Stored records

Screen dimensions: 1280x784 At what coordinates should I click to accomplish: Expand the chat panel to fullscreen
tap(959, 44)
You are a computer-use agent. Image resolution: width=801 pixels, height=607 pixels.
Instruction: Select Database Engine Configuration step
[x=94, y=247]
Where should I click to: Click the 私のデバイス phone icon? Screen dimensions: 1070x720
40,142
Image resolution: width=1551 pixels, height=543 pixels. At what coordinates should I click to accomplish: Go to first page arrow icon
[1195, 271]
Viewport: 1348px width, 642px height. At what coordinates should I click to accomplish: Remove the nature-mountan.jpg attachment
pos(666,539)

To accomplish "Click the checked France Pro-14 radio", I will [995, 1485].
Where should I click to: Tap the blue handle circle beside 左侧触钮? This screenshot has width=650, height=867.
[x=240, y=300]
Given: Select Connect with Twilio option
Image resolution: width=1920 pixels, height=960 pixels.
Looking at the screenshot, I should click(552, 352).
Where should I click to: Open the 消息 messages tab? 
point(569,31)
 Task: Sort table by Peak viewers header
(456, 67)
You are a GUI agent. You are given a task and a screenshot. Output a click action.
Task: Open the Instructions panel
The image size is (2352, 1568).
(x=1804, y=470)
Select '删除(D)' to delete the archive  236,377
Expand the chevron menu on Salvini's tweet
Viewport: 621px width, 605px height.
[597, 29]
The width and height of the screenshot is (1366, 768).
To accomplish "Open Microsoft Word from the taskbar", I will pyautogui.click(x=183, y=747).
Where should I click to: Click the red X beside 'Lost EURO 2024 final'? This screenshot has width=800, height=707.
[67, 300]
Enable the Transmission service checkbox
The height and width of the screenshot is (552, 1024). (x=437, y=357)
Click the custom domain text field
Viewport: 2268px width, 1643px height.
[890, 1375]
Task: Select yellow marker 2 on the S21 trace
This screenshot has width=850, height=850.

**TASK DETAILS**
Nothing should be omitted or altered. Retype the records exactly.

**TASK OUTPUT**
Screen dimensions: 1280x784 At what coordinates should I click to accomplish: Expand the chat panel to fullscreen
tap(959, 44)
You are a computer-use agent. Image resolution: width=801 pixels, height=607 pixels.
Instruction: Select Database Engine Configuration step
[x=94, y=247]
Where should I click to: Click the 私のデバイス phone icon? Screen dimensions: 1070x720
40,142
Image resolution: width=1551 pixels, height=543 pixels. At what coordinates should I click to accomplish: Go to first page arrow icon
[1195, 271]
Viewport: 1348px width, 642px height. At what coordinates should I click to accomplish: Remove the nature-mountan.jpg attachment
pos(666,539)

To accomplish "Click the checked France Pro-14 radio", I will [995, 1485].
Where should I click to: Tap the blue handle circle beside 左侧触钮? This screenshot has width=650, height=867.
[x=240, y=300]
Given: Select Connect with Twilio option
Image resolution: width=1920 pixels, height=960 pixels.
Looking at the screenshot, I should click(552, 352).
Where should I click to: Open the 消息 messages tab? 
point(569,31)
 Task: Sort table by Peak viewers header
(456, 67)
You are a GUI agent. You are given a task and a screenshot. Output a click action.
Task: Open the Instructions panel
The image size is (2352, 1568).
(x=1804, y=470)
Select '删除(D)' to delete the archive  236,377
Expand the chevron menu on Salvini's tweet
Viewport: 621px width, 605px height.
[597, 29]
The width and height of the screenshot is (1366, 768).
To accomplish "Open Microsoft Word from the taskbar", I will pyautogui.click(x=183, y=747).
Where should I click to: Click the red X beside 'Lost EURO 2024 final'? This screenshot has width=800, height=707.
[67, 300]
Enable the Transmission service checkbox
The height and width of the screenshot is (552, 1024). (x=437, y=357)
Click the custom domain text field
Viewport: 2268px width, 1643px height.
[890, 1375]
Task: Select yellow marker 2 on the S21 trace
This screenshot has width=850, height=850.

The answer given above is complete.